Fitting in ModelRisk | Vose Software

Fitting in ModelRisk

See also: Fitting distributions to data,Estimating model parameters from data, Goodness of fit statistics, Comparing fitted models using the SIC HQIC or AIC information criterion








ModelRisk allows one to fit a distribution, time series or a copula to spreadsheet data.

All fits are performed using Maximum Likelihood Estimation (MLE) methods. In the fitting windows (see list on the right) different fitted models can be ranked according to SIC, HQIC or AIC (Akaike) information criteria.

About the uncertainty parameter

The uncertainty parameter is common to all ModelRisk fitting functions. It allows the inclusion of uncertainty about the fitted model parameter estimates. Unfortunately, it is common practice in risk analysis to use just the maximum likelihood estimates (MLEs) for a fitted distribution, copula or time series. However, when there are relatively few data available or when the model needs to be precise, omitting the uncertainty about the true parameter values can lead to significant underestimation of the model output uncertainty.

The Uncertainty parameter is set to FALSE by default (i.e. returns MLEs or projections based on MLEs) to coincide with common practice, but we strongly recommend setting it to TRUE. Uncertainty values are then generated for the fitted parameters using parametric bootstrapping techniques, which has the great advantage of allowing correlation structure between uncertain parameters and non-normal marginal uncertainty distributions, the latter being an important constraint of more classical methods based on asymptotic results (i.e. when the amount of data approaches infinity).

Distribution fitting functions

For non-parametric bootstrapping techniques for estimation of parameters, ModelRisk has the VoseNBoot functions.

For each univariate distribution in ModelRisk, a number of fitting functions are included:

VoseDistributionFit

Returns a sampled value from a distribution fitted to the data using Maximum Likelihood Estimation. The general syntax is:

=VoseDistributionFit({data}, Uncertainty, U)

Source material:
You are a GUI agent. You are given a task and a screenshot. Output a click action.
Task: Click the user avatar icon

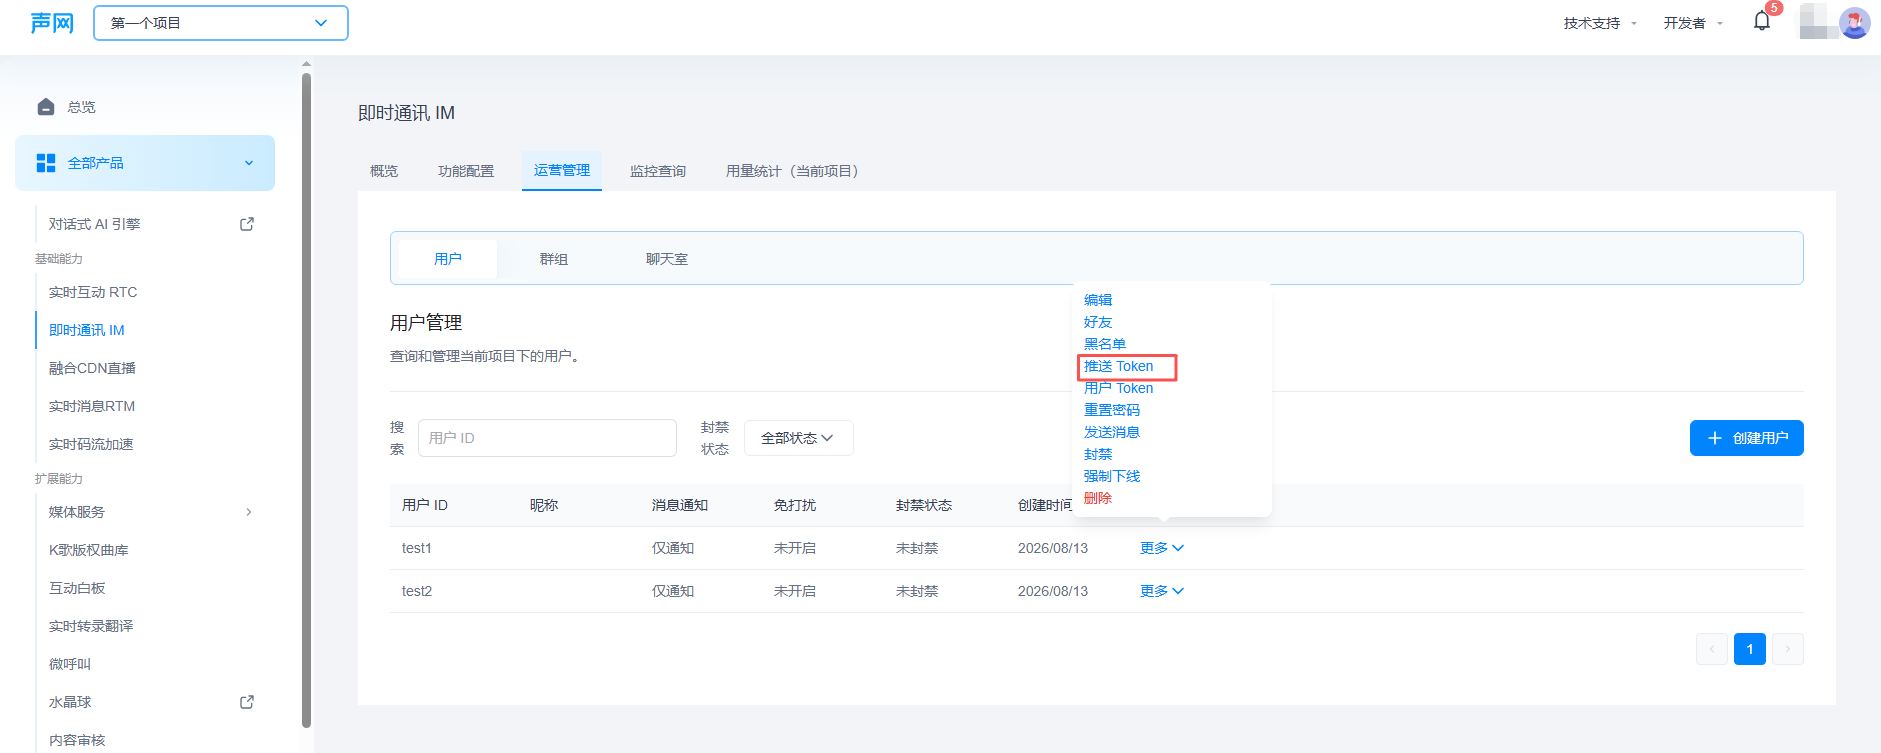coord(1854,22)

Your tasks:
**a)** List every information criterion that the ModelRisk fitting page says can be used to rank fitted models.
**b)** Write out the ModelRisk fitting page from "ModelRisk allows one" to "model output uncertainty.".
**c)** Answer these questions from the ModelRisk fitting page, one per line:
(i) What estimation method is used for all fits?
(ii) What is the default setting of the Uncertainty parameter?
(iii) Which ModelRisk functions provide non-parametric bootstrapping for parameter estimation?

Results in order:
**a)** SIC, HQIC, AIC (Akaike)

**b)**
ModelRisk allows one to fit a distribution, time series or a copula to spreadsheet data.

All fits are performed using Maximum Likelihood Estimation (MLE) methods. In the fitting windows (see list on the right) different fitted models can be ranked according to SIC, HQIC or AIC (Akaike) information criteria.

About the uncertainty parameter

The uncertainty parameter is common to all ModelRisk fitting functions. It allows the inclusion of uncertainty about the fitted model parameter estimates. Unfortunately, it is common practice in risk analysis to use just the maximum likelihood estimates (MLEs) for a fitted distribution, copula or time series. However, when there are relatively few data available or when the model needs to be precise, omitting the uncertainty about the true parameter values can lead to significant underestimation of the model output uncertainty.

**c)**
(i) Maximum Likelihood Estimation (MLE)
(ii) FALSE
(iii) The VoseNBoot functions